Después de sucesivos
avatares en forma de persecuciones y asesinatos por mor de un loro que todo el mundo
supone que encierra un secreto, pero que sólo una persona sabe cuál es -otro antiguo
compañero, convertido en mafioso y que codicia el secreto-, el loro acaba de
nuevo liberado en la selva del Amazonas, esta vez en una memorable escena con
la que finaliza el libro: en plena jungla, rodeado de congéneres con los cuales, en coro,
recitan de memoria una de las demostraciones más buscadas de toda la historia
de las matemáticas. Pero ninguno entiende nada. Y en realidad la demostración
se ha perdido irremisiblemente. Porque no hay sujeto cognoscente para
entenderlo.
Sublime, Xavier. Pero, si me lo permites, te pregunto desilusionado, ¿crees que quien tú y yo sabemos será capaz de entender algo de todas las perlas que se esconden tras este artículo? Sin una enorme base literaria y filosófica previa, lo dudo. Y no parecen, ninguna de ambas, cualidades atribuibles al interfecto.
ResponEliminaGracias por la lección "magistral", maestro.

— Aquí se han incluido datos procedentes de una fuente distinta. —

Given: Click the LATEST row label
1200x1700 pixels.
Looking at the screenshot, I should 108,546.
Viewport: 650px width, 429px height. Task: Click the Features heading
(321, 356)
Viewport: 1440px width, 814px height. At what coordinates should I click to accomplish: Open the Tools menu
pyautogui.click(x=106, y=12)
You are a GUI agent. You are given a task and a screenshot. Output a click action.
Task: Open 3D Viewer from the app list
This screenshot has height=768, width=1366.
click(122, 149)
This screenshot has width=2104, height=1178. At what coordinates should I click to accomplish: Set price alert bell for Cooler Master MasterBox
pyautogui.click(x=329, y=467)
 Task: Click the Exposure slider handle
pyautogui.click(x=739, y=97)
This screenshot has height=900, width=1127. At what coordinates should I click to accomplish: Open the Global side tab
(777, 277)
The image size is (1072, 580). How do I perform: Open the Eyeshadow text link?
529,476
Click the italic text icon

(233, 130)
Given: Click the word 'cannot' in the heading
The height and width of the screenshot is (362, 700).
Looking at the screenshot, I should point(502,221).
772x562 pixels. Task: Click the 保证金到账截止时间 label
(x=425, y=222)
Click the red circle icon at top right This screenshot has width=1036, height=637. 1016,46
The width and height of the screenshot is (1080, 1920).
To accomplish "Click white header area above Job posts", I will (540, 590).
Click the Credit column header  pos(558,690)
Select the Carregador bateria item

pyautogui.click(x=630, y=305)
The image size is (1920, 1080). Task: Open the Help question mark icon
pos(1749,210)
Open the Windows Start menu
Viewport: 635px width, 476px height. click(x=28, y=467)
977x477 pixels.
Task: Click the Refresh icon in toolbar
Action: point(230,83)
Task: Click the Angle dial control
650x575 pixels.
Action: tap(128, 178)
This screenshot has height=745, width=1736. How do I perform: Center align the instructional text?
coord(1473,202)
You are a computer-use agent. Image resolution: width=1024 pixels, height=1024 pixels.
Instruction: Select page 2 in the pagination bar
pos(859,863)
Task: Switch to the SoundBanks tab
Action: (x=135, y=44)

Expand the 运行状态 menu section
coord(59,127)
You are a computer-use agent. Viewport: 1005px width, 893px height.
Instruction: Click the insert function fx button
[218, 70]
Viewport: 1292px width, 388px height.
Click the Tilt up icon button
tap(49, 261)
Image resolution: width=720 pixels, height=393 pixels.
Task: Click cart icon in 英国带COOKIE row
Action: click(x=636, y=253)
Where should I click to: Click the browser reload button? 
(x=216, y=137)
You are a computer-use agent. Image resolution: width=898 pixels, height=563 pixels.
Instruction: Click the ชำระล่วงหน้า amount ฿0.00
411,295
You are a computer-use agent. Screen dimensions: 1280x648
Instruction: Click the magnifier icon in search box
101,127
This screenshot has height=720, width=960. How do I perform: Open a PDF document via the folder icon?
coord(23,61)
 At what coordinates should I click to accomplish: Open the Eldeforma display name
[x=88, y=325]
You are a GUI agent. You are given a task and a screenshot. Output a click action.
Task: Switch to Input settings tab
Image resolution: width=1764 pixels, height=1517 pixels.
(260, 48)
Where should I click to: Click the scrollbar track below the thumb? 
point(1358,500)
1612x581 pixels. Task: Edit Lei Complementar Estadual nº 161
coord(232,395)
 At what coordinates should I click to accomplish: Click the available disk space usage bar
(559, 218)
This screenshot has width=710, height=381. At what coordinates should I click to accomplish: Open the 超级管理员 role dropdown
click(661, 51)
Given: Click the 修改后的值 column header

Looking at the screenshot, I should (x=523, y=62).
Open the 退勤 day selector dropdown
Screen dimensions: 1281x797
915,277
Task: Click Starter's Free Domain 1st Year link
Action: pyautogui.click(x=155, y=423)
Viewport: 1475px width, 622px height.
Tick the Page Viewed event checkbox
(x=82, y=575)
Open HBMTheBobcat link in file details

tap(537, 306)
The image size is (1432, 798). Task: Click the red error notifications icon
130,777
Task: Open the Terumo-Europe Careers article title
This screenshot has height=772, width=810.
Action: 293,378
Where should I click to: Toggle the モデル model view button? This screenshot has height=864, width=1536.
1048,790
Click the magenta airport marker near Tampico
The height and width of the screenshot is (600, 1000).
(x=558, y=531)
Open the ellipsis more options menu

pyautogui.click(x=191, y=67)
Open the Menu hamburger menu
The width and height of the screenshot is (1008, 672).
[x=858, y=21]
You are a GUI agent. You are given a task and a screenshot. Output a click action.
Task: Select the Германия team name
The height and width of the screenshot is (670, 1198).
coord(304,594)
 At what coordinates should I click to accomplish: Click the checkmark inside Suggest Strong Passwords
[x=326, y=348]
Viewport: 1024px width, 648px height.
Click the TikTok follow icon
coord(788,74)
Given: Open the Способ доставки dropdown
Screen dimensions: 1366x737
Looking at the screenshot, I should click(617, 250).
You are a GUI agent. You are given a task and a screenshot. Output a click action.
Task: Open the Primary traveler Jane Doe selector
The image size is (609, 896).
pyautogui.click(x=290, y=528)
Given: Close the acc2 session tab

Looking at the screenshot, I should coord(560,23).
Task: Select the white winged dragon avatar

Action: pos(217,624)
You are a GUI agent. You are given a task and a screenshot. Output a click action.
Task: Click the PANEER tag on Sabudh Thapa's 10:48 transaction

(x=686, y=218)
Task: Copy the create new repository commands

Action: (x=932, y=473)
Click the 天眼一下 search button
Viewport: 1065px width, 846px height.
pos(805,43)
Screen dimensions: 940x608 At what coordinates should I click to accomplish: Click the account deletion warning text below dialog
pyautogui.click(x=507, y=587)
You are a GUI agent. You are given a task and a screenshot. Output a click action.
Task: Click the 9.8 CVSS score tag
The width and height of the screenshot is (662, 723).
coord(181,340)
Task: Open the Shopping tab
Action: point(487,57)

Gracias una vez más, Manolo, por tan gratos como inmerecidos elogios. No sé, respondiendo a tu pregunta, si quien esté en una posición contraria entenderá estas reflexiones. Porque para entender hace falta un requisito "sine qua non", estar dispuesto a replantearse uno sus propias posiciones a partir de la información que se vaya adquiriendo. Y aquí, en el fondo, lo único que subyace al debate es la tópica afirmación que a los adolescentes no les interesan los logaritmos, Descartes o "La montaña mágica", simplemente porque no le ven ninguna utilidad. Y "ellos" proclaman que sí se las ofrecen con cuatro banalidades que niegan ni más ni menos que la propia esencia de la civilización. Vendedores de humo... Un humo que produce luego una espesa niebla en la cual todos los gatos, menos unos pocos, son pardos. Porque de eso es de lo que se trata.